Crisis

It took drowned Syrian toddler, Aylan Kurdi, curled into the surf as if he were sleeping, to finally incite us.

This past week was the week that the European refugee crisis, driven by conflicts in Afghanistan, Syria, Iraq, and Eritrea, finally hit its disturbing critical mass.

Both CNN.com and the BBC have had growing and more extensive photo and journalistic coverage, but it was Kurdi’s body, washed ashore after a tragic nighttime crossing that claimed 11 other lives, including the boy’s mother Rehen and brother Galip, that appears to have (finally) engaged the European community. Even the Pope has involved himself.

Images of the boy first appeared last week in my Facebook feed (of all places) – a video from a Turkish news-site that showed rescue workers photographing and collecting the boy’s body. The video played immediately (fucking Facebook), and as I watched the surf lap closer and closer to Aylan’s face, my first irrational thought was that whomever was taping this needed to move the boy before he drowned.

Then it became clear he already had.

I’ve responded in various ways to the Syrian crisis, but the most visceral reaction I’ve had is as a father of two boys. A father who wants to see my children flourish and, ultimately, survive me. Like most parents, the nightmare that I won’t be able to provide for or protect my kids is an anxiety I live with daily. And I'm not living this fear in a war-torn country.

I put myself in the father’s position. How he gambled on the opportunity to take a boat across the Mediterranean because to stay was to condemn his wife and children to certain death. The ones who make it face no certainty that they will actually improve their quality of life. They have nowhere to go once they make the crossing, certainly nowhere that promises food or shelter or sanctity. But even an uncertain future is bliss compared to losing one’s family to the sea.

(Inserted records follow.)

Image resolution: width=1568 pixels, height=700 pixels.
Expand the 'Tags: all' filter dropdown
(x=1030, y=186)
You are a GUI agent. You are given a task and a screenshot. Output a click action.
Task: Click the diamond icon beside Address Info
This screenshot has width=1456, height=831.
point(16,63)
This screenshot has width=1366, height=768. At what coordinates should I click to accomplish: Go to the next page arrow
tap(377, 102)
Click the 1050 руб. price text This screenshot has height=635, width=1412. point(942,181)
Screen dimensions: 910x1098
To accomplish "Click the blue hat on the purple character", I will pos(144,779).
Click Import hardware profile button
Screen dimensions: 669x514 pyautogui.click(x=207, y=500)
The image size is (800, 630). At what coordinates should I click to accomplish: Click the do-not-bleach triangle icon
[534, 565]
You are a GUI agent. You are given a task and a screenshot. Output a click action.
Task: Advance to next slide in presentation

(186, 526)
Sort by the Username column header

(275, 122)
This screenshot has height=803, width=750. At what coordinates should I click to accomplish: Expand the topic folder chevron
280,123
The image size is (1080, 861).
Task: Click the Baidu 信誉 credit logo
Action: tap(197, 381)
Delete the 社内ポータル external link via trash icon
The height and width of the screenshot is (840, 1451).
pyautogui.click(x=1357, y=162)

However we got here--whether we've been following the European refugee crisis for months or whether it was Aylan Kurdi's body that finally did it--many of us are now asking ourselves what we can do, how we can help. I've seen several extensive lists, but perhaps start with Neil Gaiman's excellent coverage here

I ache for these families. Now that they have our attention, let’s not turn away again.